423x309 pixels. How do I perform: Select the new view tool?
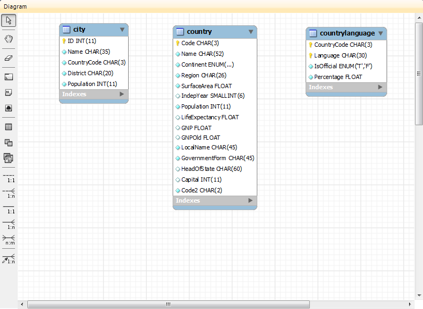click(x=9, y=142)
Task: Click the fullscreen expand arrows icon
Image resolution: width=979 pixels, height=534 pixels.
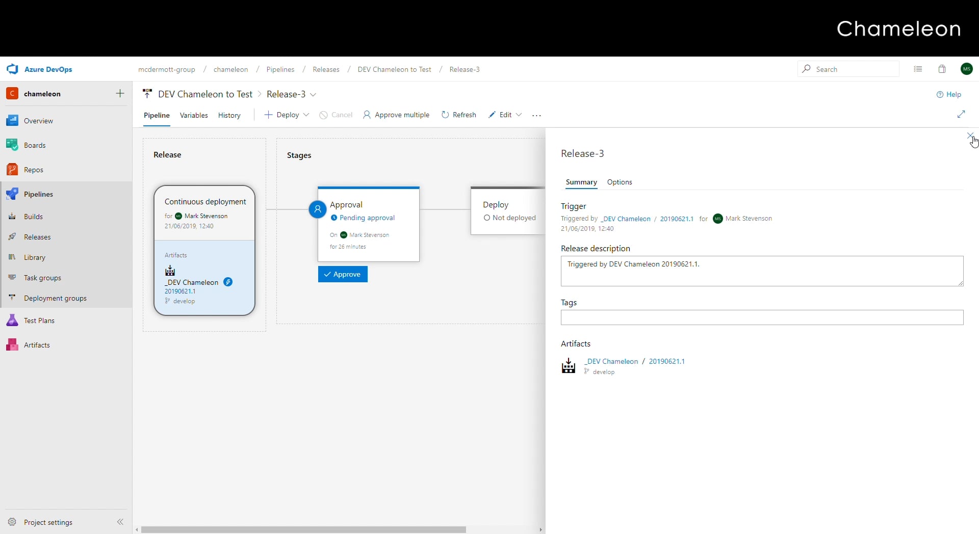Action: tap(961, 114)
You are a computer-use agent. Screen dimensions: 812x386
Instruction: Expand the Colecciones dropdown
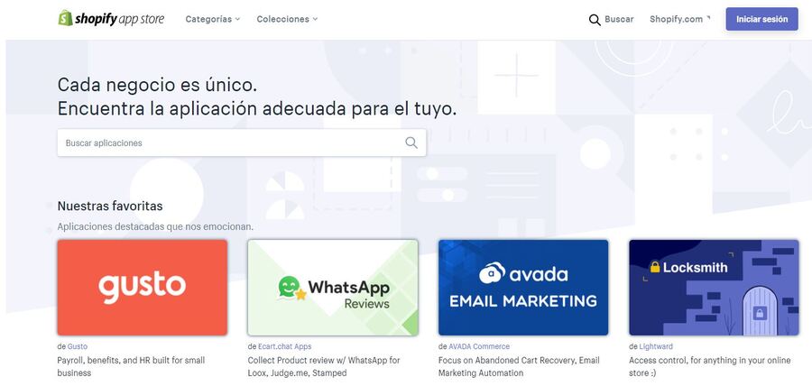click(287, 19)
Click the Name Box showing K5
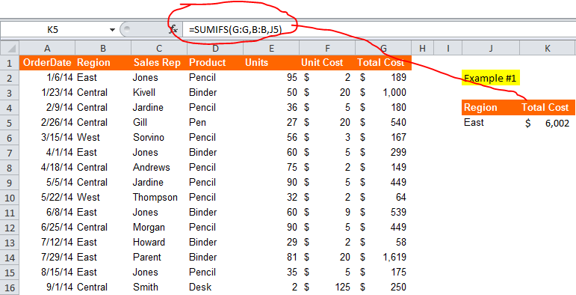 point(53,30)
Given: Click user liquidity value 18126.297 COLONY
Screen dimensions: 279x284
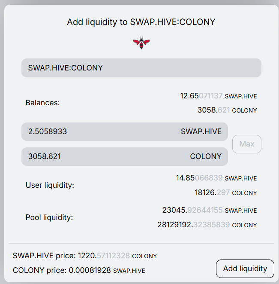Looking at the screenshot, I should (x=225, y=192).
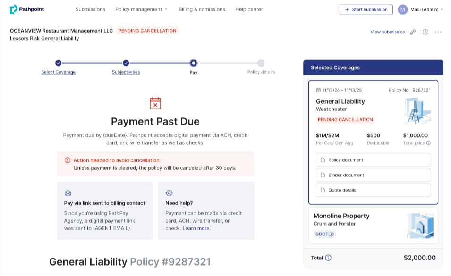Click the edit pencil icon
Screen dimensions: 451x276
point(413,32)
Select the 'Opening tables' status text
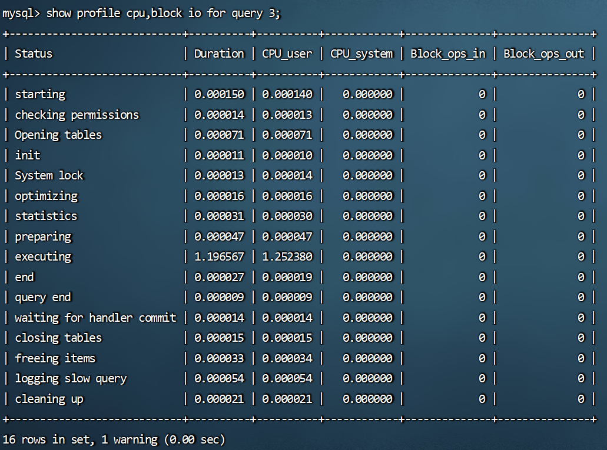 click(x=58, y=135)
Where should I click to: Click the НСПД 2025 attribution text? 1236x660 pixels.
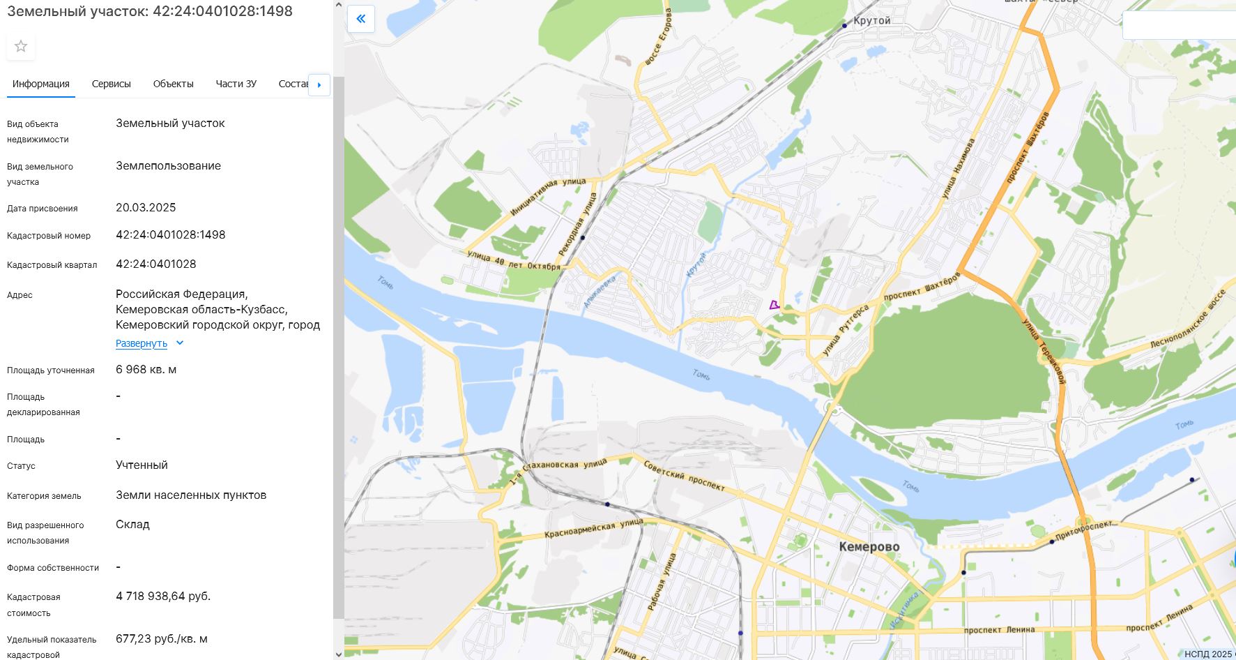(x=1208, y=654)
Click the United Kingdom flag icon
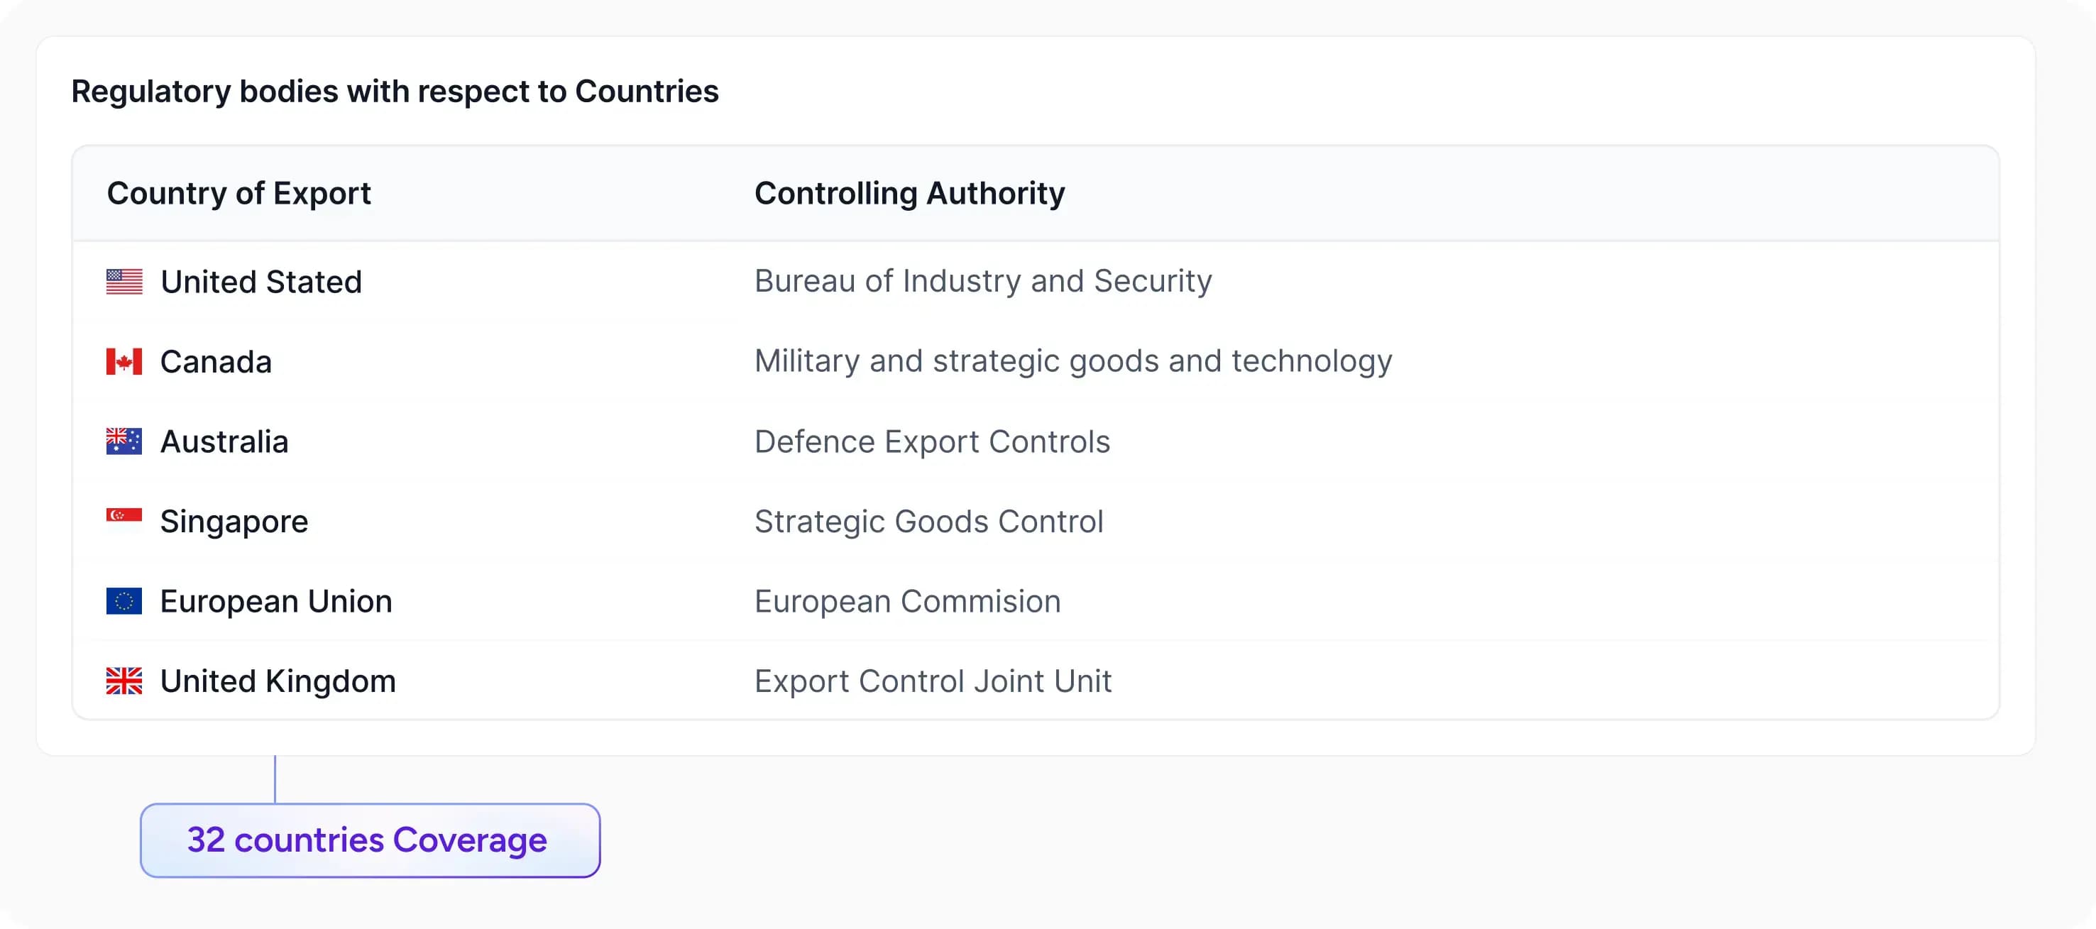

□ □ □ □ □ □ □

→ What you need to do
Make an exact copy of the records shown above, without the pictures.

→ Reply
423x309 pixels. How do I perform: Select the new view tool?
click(x=9, y=142)
Task: Click the fullscreen expand arrows icon
Image resolution: width=979 pixels, height=534 pixels.
Action: tap(961, 114)
You are a computer-use agent. Screen dimensions: 812x386
Instruction: Expand the Colecciones dropdown
click(287, 19)
Click the Name Box showing K5
 point(53,30)
Given: Click user liquidity value 18126.297 COLONY
Screen dimensions: 279x284
Looking at the screenshot, I should (x=225, y=192).
Click the edit pencil icon
Screen dimensions: 451x276
point(413,32)
Select the 'Opening tables' status text
 click(x=58, y=135)
Where should I click to: Click the НСПД 2025 attribution text? 1236x660 pixels.
(x=1208, y=654)
Click the United Kingdom flag icon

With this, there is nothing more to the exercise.